Detached Shell Carbon Stars: Tracing Thermal Pulses on the Asymptotic Giant Branch

TL;DR

This study investigates whether detached shell carbon stars can reveal the thermal pulse history of AGB stars by analyzing their luminosities and shell ages, finding a close match with theoretical models of thermal pulse evolution.

Contribution

The paper demonstrates that detached shell carbon stars' luminosity evolution aligns with thermal pulse models, suggesting they are effective tracers of AGB thermal pulse history.

Findings

Luminosity evolution of detached shell carbon stars matches thermal pulse models.

Detached shell carbon stars likely originate from 2.5-4.0 solar mass progenitors.
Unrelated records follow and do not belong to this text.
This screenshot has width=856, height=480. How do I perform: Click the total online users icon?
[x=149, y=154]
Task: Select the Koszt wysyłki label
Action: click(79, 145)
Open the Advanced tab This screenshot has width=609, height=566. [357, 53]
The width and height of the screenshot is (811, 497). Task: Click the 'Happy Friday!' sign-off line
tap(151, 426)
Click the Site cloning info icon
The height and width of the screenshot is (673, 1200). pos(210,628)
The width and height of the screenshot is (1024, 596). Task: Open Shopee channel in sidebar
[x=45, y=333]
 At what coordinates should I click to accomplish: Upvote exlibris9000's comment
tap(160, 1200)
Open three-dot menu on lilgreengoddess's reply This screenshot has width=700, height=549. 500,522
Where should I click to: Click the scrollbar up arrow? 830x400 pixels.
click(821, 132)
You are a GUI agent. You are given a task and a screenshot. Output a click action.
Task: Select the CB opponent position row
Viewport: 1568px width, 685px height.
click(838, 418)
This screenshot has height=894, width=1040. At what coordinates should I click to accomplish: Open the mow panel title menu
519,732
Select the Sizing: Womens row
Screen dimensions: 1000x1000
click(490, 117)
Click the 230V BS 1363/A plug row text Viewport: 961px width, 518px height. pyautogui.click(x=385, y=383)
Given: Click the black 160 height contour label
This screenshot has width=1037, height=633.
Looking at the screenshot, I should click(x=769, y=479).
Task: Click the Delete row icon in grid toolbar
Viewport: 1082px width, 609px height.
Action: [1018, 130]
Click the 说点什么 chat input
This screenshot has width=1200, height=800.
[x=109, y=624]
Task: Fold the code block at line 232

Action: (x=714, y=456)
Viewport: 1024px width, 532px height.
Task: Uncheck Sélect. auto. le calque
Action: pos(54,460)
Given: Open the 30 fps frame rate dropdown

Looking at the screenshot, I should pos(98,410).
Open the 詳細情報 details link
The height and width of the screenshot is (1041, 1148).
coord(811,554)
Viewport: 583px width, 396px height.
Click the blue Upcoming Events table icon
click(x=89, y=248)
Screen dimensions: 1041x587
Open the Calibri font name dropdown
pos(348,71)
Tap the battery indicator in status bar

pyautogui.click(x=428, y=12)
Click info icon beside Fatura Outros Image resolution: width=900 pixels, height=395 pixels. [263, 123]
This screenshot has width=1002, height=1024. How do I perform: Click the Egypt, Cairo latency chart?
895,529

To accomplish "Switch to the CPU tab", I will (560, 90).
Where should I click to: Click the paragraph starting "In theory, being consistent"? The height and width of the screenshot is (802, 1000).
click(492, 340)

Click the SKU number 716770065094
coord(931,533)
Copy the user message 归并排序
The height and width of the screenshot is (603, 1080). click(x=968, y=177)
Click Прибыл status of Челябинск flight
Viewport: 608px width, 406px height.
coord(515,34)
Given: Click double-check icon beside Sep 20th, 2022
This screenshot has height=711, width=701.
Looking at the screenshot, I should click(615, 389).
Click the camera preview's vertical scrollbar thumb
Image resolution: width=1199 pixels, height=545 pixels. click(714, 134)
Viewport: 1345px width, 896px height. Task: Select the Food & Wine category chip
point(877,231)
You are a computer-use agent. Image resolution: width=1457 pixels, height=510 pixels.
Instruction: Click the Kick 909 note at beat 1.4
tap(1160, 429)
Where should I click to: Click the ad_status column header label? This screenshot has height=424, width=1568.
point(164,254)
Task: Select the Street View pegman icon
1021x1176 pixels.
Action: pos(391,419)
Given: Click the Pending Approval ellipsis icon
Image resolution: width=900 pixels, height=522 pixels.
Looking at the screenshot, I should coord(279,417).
These stars can serve as tracers for AGB thermal pulse evolution.

Abstract

We consider whether the subset of carbon-rich asymptotic giant branch (AGB) stars that exhibit detached, expanding circumstellar shells may reveal the past histories of these stars as having undergone helium shell flashes (thermal pulses) on the AGB. We exploit newly available Gaia parallaxes and photometry, along with archival infrared photometry, to obtain refined estimates of the luminosities of all (12) known detached shell carbon stars. We examine the relationship between these luminosities and the estimated dynamical ages (ejection times) of the detached shells associated with the 12 stars, which range from $\sim$1000 to $\sim$30000 yr. When arranged according to detached shell dynamical age, the (implied) luminosity evolution of the known detached shell carbon stars closely follows the predicted "light curves" of individual thermal pulses obtained from models of AGB stars. The comparison between data and models suggests that detached shell carbon stars are descended from $\sim$2.5-4.0 $M_\odot$ progenitors. We conclude that detached shell carbon stars may serve as effective tracers of the luminosity evolution of AGB thermal pulses.